Like many of the metaphors, the insight is more poetic than specific and defensible from a social science perspective. The US view of the UN was most positive under George Bush 41 and is least favorable under George Bush 43, though the latter has had his comeuppance to the extent that his administration has had to rely on the UN more than it wanted in Iraq today. Orford does not consider the main scholarly issue debated—at what point does sovereignty end because of excessive human rights violations? Orford does worry about the consequences of losing sovereignty, to the extent that the occupier will adopt malignant neo-colonialism through militarism and imperial economic control. It is as if the orthodox world is beyond the reach of argument. For all the various artistic and progressive approaches Orford uses, she does not seem to have any sense of tragedy. These situations are among the worst in the world. For all the downside costs to these interventions, there is the upside of saving lives, which goes unmentioned after her introduction. The tragedy of humanitarian intervention is that there are both negative and positive consequences—not just one or the other.

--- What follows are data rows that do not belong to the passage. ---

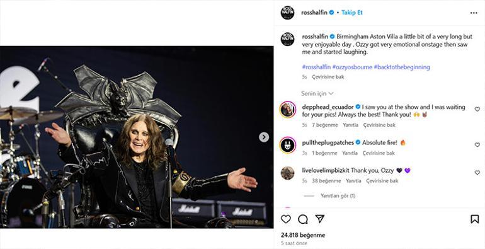Screen dimensions: 485x249
Task: Like the pulltheplugpatches comment
Action: coord(477,144)
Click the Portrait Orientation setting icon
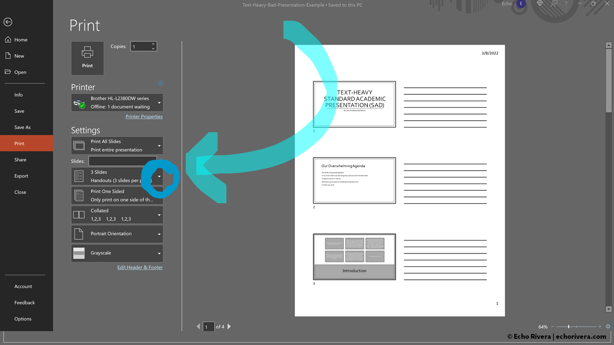 click(79, 233)
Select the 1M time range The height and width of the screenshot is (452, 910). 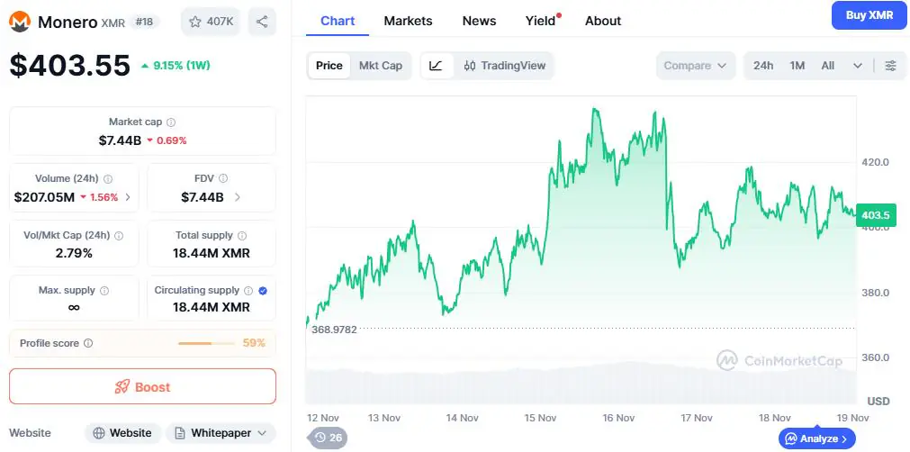(x=797, y=66)
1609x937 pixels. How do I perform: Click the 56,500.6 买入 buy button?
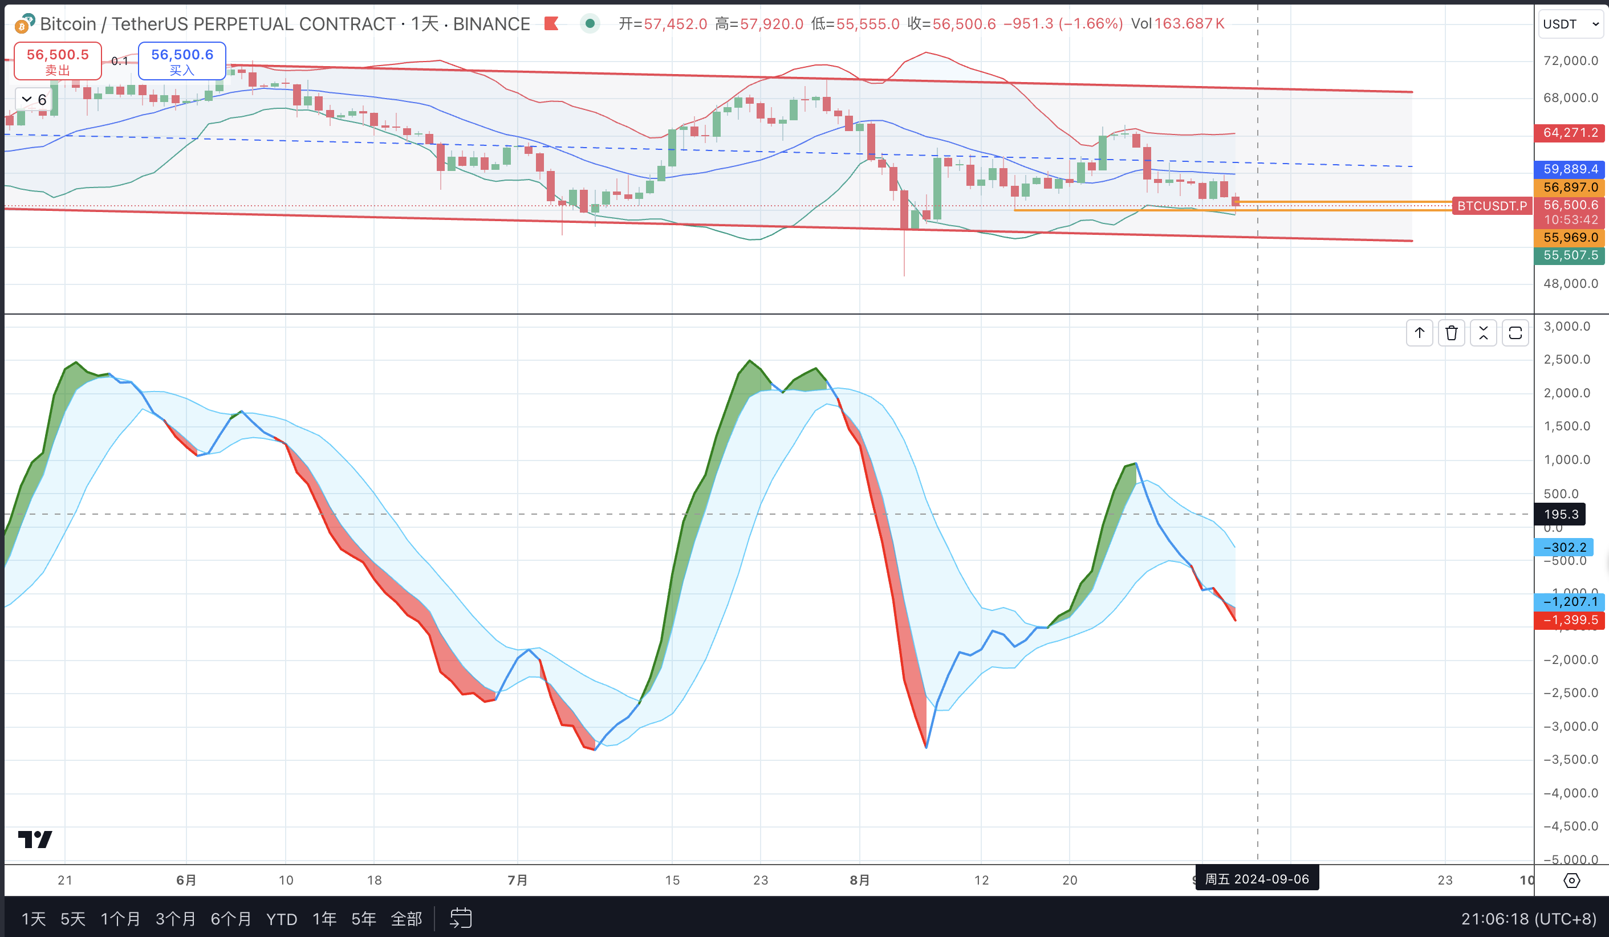[182, 61]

In addition, Orford does not consider the more obvious imperial threats, either direct intervention for reasons largely of self-interest, or on the other hand, not intervening for reasons of self-interest. Nor does she consider the relationship of humanitarian intervention and US foreign policy, both the Clinton doctrine on democracy enlargement and the Bush doctrine of preemptive self-defense or the more radical, preemptive war. Both US administrations’ foreign pollicies are much more akin to imperial intervention than any US doctrine of humanitarian intervention, which still has not yet been formally adopted by any administration, though implicitly was utilized in Haiti 1994, Bosnia 1994 and 1995 and Kosovo 1999. She should explain the reluctance of putative imperial power in words and deeds to undertake humanitarian interventions.

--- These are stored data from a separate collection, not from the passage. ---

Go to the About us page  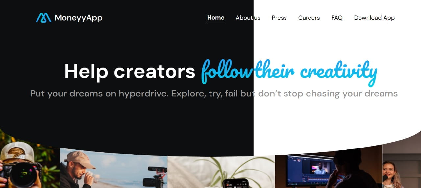click(248, 18)
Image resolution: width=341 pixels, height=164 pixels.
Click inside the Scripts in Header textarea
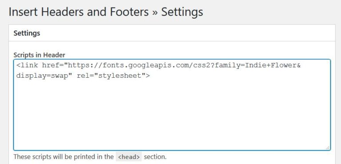coord(172,105)
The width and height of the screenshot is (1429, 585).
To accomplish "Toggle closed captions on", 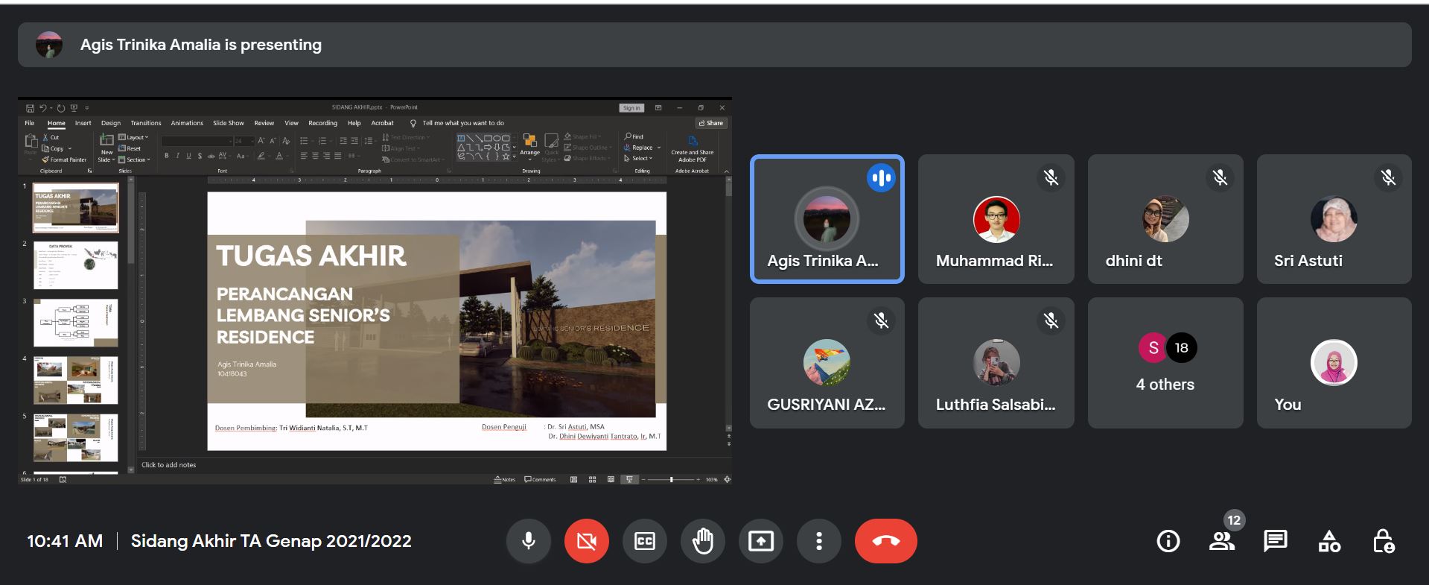I will (x=644, y=541).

In the past century of academic study of international law, the dominant approach has assumed the primacy of law, even if debates about how to define law and its authority and interpretation have never been resolved. Different paradigms have emerged, analogous to domestic interpretive frameworks on defining what is the law based on such frameworks as evolving principles, common law lawmaking, textualism, realism, traditionalism, and originalism. Yet, international law is even more political since the conditions in which it is applied are so varied. So, beyond just defining what the law is, the question also emerges whether the law even exists and to what purpose. There is no presumption that, if the rule of law does not exist, it should, or that it is always just.

[*367] Following the post-World War II evolution of the “New Haven School” of policy approaches, the international legal academy has been enhanced over the past two decades with a wave of interdisciplinary, postmodern and postcolonial critiques. The views from the New Haven School varied from arguing that the more powerful states can and should promote values in international law that advance human dignity to accepting the skepticism of these three more recent approaches that imperialism can ever be reformed. Just as no consensus has ever emerged in the New Haven school about the motives and capabilities of great powers to promote international law,  nor is there any monolithic view among proponents of humanitarian intervention about what great powers can and should attempt and achieve. Many of their disagreements are over issues presented by Orford as if there is general consensus.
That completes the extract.